(Document extract)
It takes allot and you’ve done it! I expect you will have to do it again at some point. It never really goes away does it? But you will do it, you sound so strong!
I know it’s selfish and wrong of me but I felt really angry at the lady on the phone at the Samaritans. I wanted someone to help me understand what I was feeling and talk to me, almost talk me how to fix myself I suppose which I know they can’t do so it’s irrational but it just felt like she didn’t care at all. I know they are all volunteers though so I know they wouldn’t be there if they didn’t want to be I just felt like a burden and a waste of time even reaching out like that.
I’m sorry you ever reached that point too.
You’re right, they do deserve better.
I do know this logically but it’s like my logical brain has been hijacked by a monster that won’t let my head speak for itself or even breathe.
I don’t know how long I’ve been this way if I’m being honest.

(Work item) From the message about calling the Samaritans, reproduce word for word the part that begins with "It takes allot" and stops after "out like that.".

(Records supplied)
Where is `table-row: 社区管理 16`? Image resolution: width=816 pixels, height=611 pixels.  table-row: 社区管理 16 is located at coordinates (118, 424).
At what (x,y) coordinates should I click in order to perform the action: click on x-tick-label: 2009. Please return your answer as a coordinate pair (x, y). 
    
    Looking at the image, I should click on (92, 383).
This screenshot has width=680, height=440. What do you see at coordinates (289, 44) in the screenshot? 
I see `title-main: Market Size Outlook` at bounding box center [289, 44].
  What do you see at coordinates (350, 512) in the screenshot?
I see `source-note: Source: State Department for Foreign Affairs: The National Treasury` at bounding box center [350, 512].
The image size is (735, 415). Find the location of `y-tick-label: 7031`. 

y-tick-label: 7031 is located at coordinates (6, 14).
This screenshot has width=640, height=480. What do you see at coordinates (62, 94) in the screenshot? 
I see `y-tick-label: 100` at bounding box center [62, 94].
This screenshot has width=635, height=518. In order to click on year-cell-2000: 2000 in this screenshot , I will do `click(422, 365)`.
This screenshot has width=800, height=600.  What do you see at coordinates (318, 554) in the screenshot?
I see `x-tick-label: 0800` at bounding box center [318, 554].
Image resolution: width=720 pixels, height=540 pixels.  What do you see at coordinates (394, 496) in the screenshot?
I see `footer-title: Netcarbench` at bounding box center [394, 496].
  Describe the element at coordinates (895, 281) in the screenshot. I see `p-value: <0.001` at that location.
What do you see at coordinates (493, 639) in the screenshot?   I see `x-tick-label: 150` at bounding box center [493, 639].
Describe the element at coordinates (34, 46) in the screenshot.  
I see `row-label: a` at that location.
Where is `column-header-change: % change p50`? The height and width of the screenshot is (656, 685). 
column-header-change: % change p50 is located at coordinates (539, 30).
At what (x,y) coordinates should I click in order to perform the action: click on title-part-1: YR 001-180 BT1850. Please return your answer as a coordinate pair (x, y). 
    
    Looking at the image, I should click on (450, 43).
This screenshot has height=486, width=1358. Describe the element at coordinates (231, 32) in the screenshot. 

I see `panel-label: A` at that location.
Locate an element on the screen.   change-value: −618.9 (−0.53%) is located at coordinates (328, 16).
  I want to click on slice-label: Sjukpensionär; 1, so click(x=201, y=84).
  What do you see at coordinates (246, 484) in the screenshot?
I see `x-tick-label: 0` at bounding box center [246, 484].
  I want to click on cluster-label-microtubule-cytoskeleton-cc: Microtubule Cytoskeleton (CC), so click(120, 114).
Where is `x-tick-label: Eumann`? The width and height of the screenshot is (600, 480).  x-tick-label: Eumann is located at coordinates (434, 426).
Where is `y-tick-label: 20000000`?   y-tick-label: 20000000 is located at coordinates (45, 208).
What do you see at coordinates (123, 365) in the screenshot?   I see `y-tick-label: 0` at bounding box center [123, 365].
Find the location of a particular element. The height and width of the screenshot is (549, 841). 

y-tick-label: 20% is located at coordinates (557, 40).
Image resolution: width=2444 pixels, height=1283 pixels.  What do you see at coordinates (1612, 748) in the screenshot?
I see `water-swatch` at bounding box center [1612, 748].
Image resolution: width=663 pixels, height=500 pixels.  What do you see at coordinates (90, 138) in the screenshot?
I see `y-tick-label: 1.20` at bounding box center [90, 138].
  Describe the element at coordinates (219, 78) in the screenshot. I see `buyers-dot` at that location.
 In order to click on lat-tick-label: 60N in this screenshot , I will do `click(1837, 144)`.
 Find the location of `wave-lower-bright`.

(Written answer)
It takes allot and you’ve done it! I expect you will have to do it again at some point. It never really goes away does it? But you will do it, you sound so strong!
I know it’s selfish and wrong of me but I felt really angry at the lady on the phone at the Samaritans. I wanted someone to help me understand what I was feeling and talk to me, almost talk me how to fix myself I suppose which I know they can’t do so it’s irrational but it just felt like she didn’t care at all. I know they are all volunteers though so I know they wouldn’t be there if they didn’t want to be I just felt like a burden and a waste of time even reaching out like that.